There was just a problem with return custom_func(custom_struct), you've to pass the variable member from that struct and add calculate<int> instead of calculate.

You can try/test the new code here: http://cpp.sh/33cpn

Comments

2
template<typename T>
int calculate(
    mystruct<T> custom_struct,
    std::function<T(T)> custom_func);

The compiler will attempt to deduce T from std::function<T(T)> as well as mystruct<T>, but deduction from the function pointer fails.

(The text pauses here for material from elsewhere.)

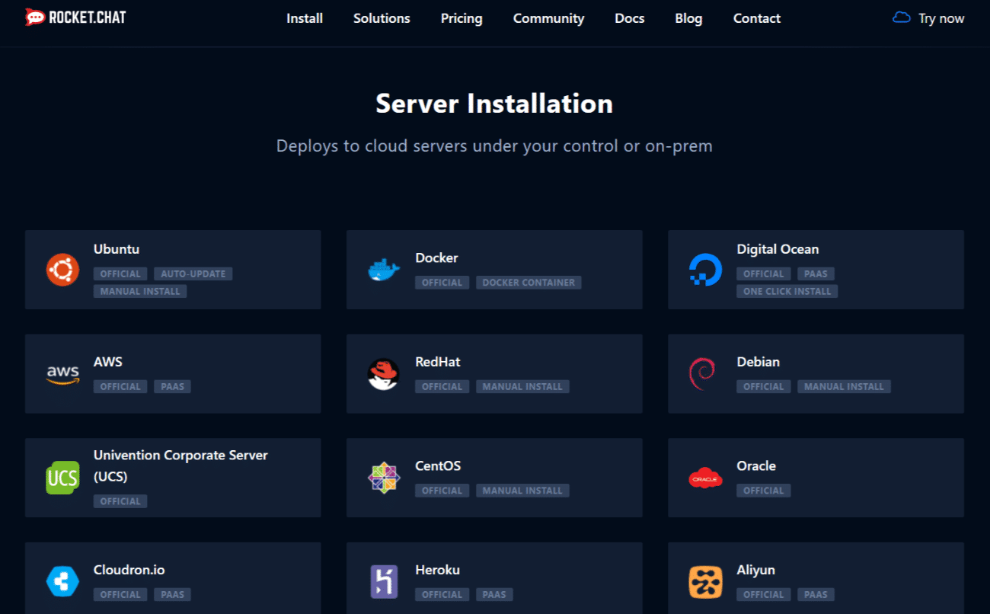
Task: Open Digital Ocean via its logo icon
Action: coord(705,269)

One solution would be to disable template deduction on std::function<T(T)> by making it a non-deduced context:

template <typename T> struct identity { using type = T; };
template <typename T> using identity_t = typename identity<T>::type; 

template<typename T>
int calculate(
    mystruct<T> custom_struct,
    identity_t<std::function<T(T)>> custom_func)
{
    return custom_func(custom_struct.variable);
}

Although it makes the function signature a bit uglier, you can still have T deduced, so you can just call calculate(A,myfunc) rather than calculate<int>(A,myfunc).

However, in this situation you should use TemplateRex's solution as std::function comes with a bunch of overhead which you don't actually need unless you're wanting to store it somewhere.

Comments

1

You are wrongly passing custom_struct to custom_func in calculate().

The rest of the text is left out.